Nul ne prétend aujourd’hui que l’on
sait tout sur ce risque émergent. Le recul par rapport à sa
diffusion massive n’est pas suffisant. Mais les indices,
eux, sont suffisamment convergents pour que le discours
scientifique officiel soit passé de la thèse
du déni de risque à celle de l’incertitude.
Or, l’incertitude scientifique, c’est-à-dire
cet état où toutes les questions n’ont
pas encore trouvé de réponses définitives
ne peut justifier l’inaction politique. Le principe
de précaution a justement été crée
pour guider l'action publique dans ce type de situation.

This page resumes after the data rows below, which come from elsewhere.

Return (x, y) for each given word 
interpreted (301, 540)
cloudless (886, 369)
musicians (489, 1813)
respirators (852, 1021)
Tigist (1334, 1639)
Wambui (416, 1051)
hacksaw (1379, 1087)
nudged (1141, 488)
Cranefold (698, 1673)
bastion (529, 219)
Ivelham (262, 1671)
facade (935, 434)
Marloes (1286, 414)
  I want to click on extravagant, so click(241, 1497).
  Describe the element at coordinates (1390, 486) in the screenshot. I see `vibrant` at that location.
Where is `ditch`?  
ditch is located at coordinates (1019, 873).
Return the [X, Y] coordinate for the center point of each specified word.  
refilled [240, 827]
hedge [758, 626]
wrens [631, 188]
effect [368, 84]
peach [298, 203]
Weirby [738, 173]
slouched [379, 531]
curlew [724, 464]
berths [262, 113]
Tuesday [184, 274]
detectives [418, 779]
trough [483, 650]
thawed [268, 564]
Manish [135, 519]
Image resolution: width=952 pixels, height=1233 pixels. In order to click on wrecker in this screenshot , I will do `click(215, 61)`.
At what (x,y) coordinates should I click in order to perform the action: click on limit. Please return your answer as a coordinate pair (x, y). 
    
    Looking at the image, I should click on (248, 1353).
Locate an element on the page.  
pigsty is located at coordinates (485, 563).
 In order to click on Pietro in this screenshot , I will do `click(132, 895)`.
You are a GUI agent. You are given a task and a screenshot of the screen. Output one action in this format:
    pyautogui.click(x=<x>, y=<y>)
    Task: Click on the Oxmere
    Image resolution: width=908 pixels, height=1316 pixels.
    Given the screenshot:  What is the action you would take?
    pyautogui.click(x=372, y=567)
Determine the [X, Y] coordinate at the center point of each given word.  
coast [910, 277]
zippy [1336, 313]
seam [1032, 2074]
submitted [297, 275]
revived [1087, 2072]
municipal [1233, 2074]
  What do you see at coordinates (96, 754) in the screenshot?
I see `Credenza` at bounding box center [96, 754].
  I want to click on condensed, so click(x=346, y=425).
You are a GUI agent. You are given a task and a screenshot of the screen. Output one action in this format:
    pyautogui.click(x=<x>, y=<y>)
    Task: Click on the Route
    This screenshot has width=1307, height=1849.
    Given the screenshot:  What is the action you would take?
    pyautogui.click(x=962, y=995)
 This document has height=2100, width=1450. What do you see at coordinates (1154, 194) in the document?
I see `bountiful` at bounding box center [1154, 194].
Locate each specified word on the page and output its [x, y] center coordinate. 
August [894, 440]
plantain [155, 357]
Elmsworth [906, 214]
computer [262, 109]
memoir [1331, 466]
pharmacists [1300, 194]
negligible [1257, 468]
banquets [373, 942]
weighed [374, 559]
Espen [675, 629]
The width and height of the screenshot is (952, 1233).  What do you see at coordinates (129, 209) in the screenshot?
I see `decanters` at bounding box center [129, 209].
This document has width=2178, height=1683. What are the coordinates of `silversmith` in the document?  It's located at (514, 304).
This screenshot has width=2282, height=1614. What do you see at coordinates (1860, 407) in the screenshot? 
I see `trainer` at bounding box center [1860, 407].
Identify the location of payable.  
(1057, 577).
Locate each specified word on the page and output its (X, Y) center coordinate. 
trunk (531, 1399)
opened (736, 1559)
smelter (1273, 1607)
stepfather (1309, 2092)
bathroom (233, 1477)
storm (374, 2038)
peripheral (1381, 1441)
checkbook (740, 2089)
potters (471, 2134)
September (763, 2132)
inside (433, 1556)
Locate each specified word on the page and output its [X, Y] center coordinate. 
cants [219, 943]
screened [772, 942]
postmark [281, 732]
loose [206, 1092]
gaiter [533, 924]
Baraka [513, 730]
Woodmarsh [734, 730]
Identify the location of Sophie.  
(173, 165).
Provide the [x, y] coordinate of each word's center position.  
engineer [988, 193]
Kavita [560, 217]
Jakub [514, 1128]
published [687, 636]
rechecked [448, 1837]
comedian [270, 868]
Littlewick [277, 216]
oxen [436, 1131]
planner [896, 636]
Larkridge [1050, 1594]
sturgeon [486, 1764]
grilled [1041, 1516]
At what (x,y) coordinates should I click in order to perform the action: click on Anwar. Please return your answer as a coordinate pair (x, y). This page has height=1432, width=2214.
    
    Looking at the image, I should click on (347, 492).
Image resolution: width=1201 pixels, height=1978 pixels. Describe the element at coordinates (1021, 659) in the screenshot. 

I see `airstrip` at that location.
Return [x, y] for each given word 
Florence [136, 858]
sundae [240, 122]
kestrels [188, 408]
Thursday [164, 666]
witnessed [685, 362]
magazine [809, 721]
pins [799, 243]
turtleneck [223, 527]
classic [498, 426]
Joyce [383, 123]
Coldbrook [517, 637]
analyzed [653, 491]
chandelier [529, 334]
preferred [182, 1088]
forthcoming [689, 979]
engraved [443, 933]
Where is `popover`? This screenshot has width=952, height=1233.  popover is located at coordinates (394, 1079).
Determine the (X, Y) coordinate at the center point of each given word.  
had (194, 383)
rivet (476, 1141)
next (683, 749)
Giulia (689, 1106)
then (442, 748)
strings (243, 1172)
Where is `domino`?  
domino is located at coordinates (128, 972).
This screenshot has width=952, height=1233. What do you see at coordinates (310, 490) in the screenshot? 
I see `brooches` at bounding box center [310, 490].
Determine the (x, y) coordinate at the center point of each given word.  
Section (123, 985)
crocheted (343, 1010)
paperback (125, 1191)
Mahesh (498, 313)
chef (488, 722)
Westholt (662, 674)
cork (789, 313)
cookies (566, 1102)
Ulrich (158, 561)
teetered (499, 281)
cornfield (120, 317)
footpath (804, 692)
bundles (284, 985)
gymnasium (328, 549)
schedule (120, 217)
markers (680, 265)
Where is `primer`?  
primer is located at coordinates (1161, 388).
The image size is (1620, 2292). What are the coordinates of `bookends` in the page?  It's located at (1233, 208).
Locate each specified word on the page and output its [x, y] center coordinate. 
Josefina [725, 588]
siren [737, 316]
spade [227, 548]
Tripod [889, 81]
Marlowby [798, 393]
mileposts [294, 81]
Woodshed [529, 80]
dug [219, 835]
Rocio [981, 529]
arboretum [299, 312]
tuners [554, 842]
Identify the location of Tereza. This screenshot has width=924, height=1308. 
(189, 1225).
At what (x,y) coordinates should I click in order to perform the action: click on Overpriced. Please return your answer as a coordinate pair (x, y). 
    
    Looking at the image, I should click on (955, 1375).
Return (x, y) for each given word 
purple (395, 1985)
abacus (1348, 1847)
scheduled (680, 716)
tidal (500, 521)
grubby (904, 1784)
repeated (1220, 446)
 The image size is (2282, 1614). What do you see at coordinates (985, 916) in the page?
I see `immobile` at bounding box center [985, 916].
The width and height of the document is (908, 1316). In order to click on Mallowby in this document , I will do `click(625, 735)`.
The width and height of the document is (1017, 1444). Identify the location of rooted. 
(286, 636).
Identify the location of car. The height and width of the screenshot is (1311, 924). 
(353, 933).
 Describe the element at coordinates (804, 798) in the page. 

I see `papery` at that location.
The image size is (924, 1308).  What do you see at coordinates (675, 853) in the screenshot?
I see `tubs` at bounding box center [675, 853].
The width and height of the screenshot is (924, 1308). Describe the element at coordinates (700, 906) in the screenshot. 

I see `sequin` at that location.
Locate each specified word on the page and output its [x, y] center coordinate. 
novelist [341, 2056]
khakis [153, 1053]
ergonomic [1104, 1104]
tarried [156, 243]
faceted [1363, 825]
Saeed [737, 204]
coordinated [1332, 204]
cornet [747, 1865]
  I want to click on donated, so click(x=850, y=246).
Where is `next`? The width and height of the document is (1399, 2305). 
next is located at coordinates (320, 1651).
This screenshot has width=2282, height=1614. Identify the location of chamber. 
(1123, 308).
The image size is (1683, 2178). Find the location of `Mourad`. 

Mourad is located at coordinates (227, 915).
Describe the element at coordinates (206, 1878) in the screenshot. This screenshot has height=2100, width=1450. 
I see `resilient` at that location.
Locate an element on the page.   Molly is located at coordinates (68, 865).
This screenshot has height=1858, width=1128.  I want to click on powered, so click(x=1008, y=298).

Depuis plusieurs années, nous appelons de nos vœux
une réglementation contraignante encadrant le développement
de la téléphonie mobile afin de protéger
notre santé ainsi que des campagnes d’information
et de sensibilisation auprès des utilisateurs de
portables. Nos multiples sollicitations auprès de
vous-mêmes et de vos collaborateurs, autant qu’auprès
de vos prédécesseurs sont demeurées
jusqu’ici sans réponse et, en lieu et place
d’une action politique, nous n’avons obtenu
qu’une communication dilatoire. L’espoir qu’avait
pu faire naître l’annonce du Grenelle de l’Environnement
s’est trouvé vite enterré puisque nous
nous notons avec amertume que rien ou presque n'est prévu
pour encadrer le développement de la téléphonie
mobile.
Aujourd’hui, après ce nouvel appel, émanant
pour la première fois de grands noms du monde médical,
l’inaction politique n’est plus possible. Même
si les intérêts économiques en jeu
sont énormes, l'absence de réglementation
engage votre responsabilité et vous avez le devoir
d'intervenir de façon à combler un vide législatif
et réglementaire inquiétant.
Nous vous demandons donc de prendre une initiative gouvernementale
visant à déposer un projet de loi interdisant
la commercialisation et la promotion des portables pour
enfants et redéfinissant les normes réglementaires
d’exposition. Nous vous demandons également
de solliciter l'INPES afin de mener une grande campagne
de sensibilisation destinée aux publics le plus
susceptible de subir les conséquences sanitaires
d'un usage prolongé du portable.
Dans l'attente de la réponse que vous ne manquerez
pas de nous apporter, et vous remerciant de l'attention
que vous voudrez bien porter au présent courrier,
nous vous prions d'agréer, Madame la ministre, l'expression
de notre plus parfaite considération.